Exercise directions
All records below must be written out exactly, with the pictures excluded.

Data for this exercise
= Beginning of Section =

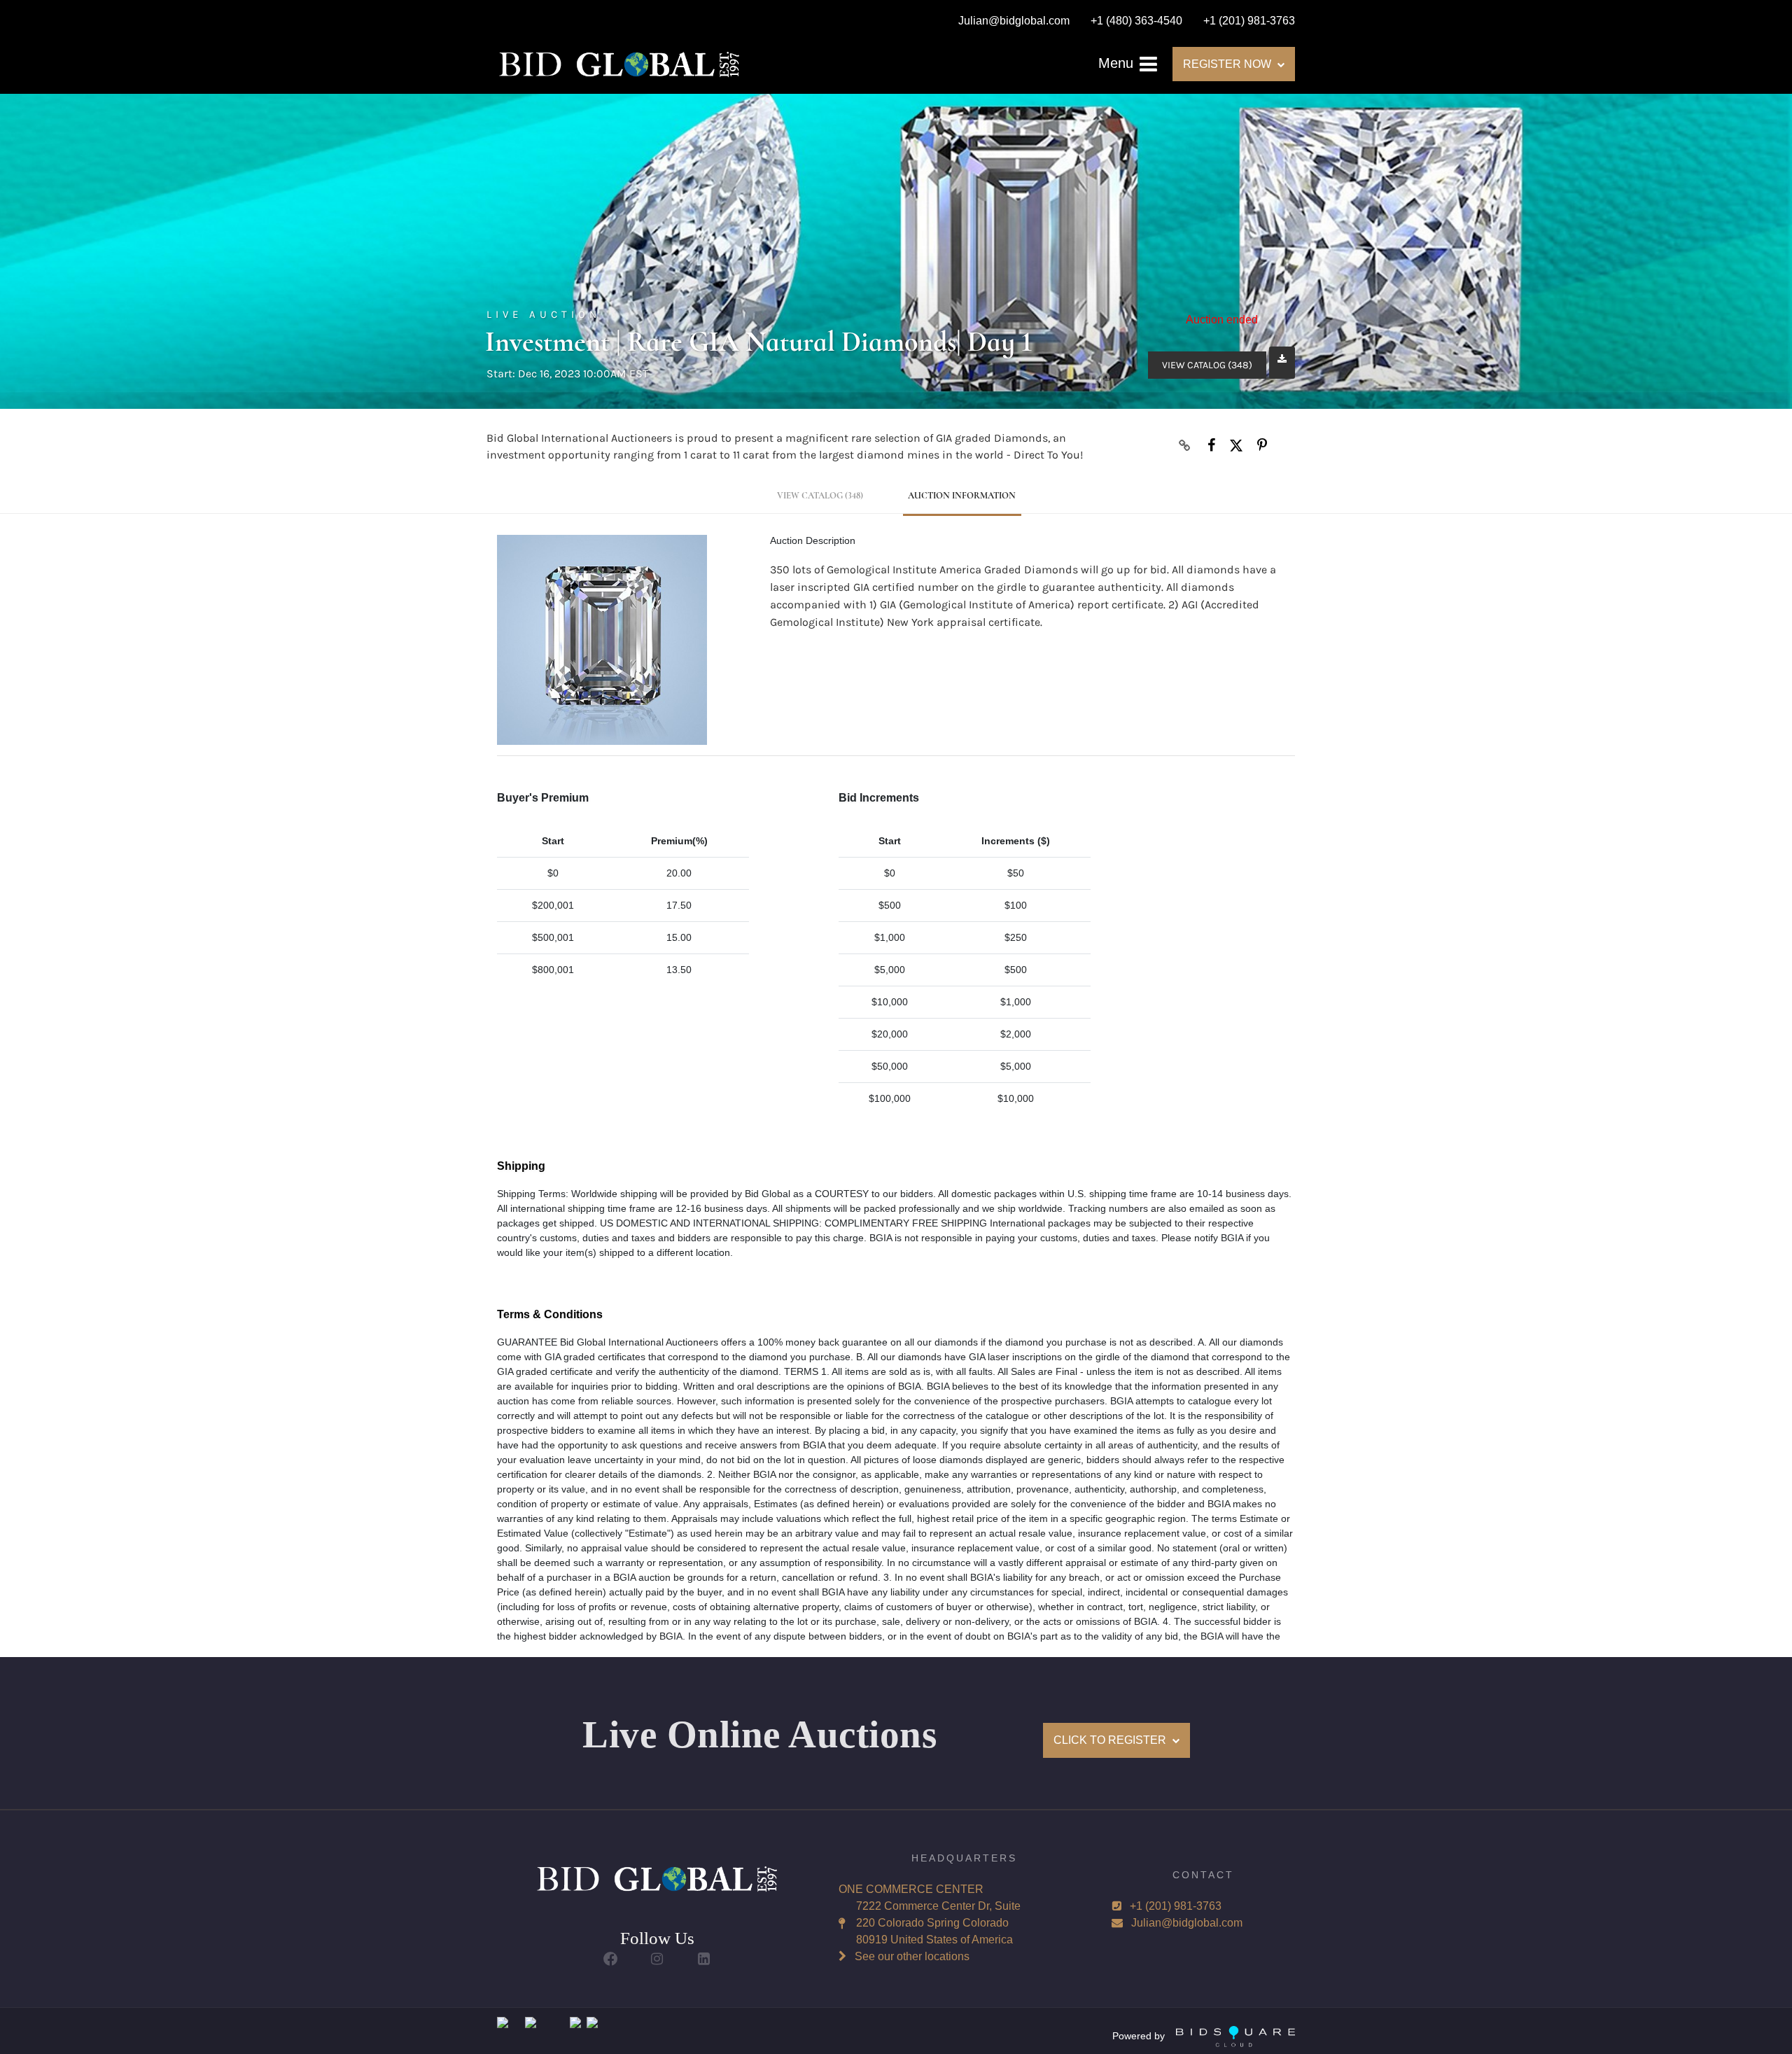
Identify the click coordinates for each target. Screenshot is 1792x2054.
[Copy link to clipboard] (1185, 445)
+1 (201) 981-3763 (1176, 1906)
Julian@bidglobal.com (1186, 1923)
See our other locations (912, 1956)
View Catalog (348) (1207, 365)
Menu (1118, 63)
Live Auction (543, 314)
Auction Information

= End of Section =

Response for this exercise
Identify the click coordinates for each target. Screenshot is 1792x2054.
[Copy link to clipboard] (1185, 445)
+1 (201) 981-3763 (1176, 1906)
Julian@bidglobal.com (1186, 1923)
See our other locations (912, 1956)
View Catalog (348) (1207, 365)
Menu (1118, 63)
Live Auction (543, 314)
Auction Information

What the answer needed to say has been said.